Materials and methods
Study area
The experiment was conducted in the Yunwushan National Nature Grassland Reserve (106°21′–106°27′E, 36°10′–36°17′N), in Guyuan City, Ningxia Hui Autonomous Region, China. The reserve has a total area of 6660 hm2 and consists of a core conservation zone (1100 hm2), a buffer conservation zone (1300 hm2), and an experimental zone (4360 hm2). The climate is semiarid with 425 mm of mean annual precipitation, 7.01 °C mean annual temperature, and 1020–1750 mm of annual evaporation. The study area has a montane grey-cinnamon soil (Haplic Calcisol in the FAO/UNESCO classification) (Wang et al. 2019), and there are approximately 300 plant species recorded. Stipa grandis, S. bungeana, Artemisia sacrorum, S. przewalskyi, and Thymus mongolicus dominate the grasslands (Cheng et al. 2016).
Study design and sampling
In August 2017, soil samples from four grasslands along a chronosequence of grassland restoration were collected at a time corresponding to peak aboveground biomass.
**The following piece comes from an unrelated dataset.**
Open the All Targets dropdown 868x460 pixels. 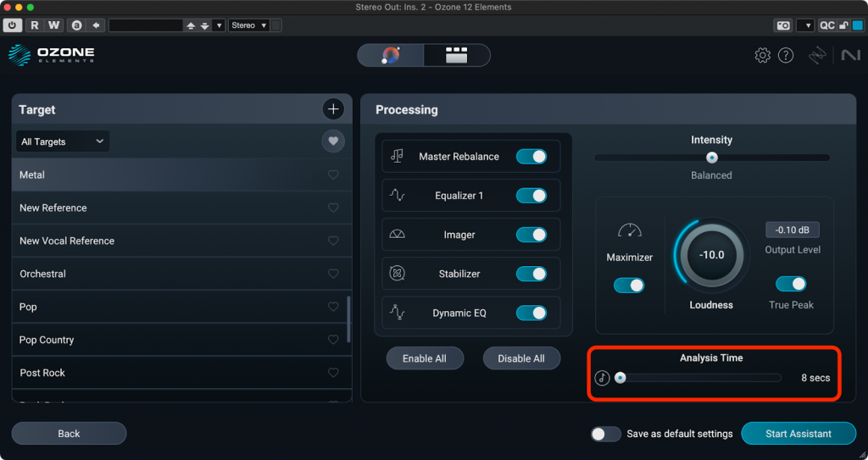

Before fencing, these sites had been grazed at a density of 50 sheep ha−1y− since 1952, 1962, 1972, and 1977, and thus these sites had the same grazing time (30 years). Destocking had been conducted by fencing since 1982, 1992, 2002, and 2007. Therefore, the years since destocking were 35 (D35), 25 (D25), 15 (D15), and 10 (D10), respectively. As a reference for sustainable grazing, a grassland subjected to continuous grazing at 50 sheep ha−1y−1 was selected and is referred to as the continuous grazed site. The effects of site conditions on the study outcome were minimized by ensuring that all sites were at similar elevations, and that they had similar slopes, and soil type (Table 1).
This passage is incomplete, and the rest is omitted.